▶ **Task to complete**
For each line below that includes the string "agent", show the whole line.

Collected data:

------------------------------------------------------------

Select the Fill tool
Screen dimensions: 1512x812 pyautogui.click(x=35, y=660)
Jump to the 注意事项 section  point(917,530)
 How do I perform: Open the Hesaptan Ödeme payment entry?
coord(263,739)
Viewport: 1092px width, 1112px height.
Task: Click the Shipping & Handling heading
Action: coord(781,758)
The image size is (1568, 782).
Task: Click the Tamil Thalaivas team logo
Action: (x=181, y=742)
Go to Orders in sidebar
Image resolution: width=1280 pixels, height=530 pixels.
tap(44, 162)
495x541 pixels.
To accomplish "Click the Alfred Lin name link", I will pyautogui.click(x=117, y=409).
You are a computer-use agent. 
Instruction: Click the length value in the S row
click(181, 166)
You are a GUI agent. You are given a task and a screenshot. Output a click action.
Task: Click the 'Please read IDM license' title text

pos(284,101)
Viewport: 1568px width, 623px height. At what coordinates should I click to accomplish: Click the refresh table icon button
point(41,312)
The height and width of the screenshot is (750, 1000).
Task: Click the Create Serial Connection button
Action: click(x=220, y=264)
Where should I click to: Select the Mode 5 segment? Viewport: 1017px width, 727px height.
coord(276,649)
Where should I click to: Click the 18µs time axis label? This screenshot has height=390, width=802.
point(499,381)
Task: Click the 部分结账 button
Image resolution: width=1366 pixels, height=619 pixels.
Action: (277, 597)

------------------------------------------------------------

▶ **Completed task**
You are a computer-use agent. 
You are a GUI agent. You are given a task and a screenshot. Output a click action.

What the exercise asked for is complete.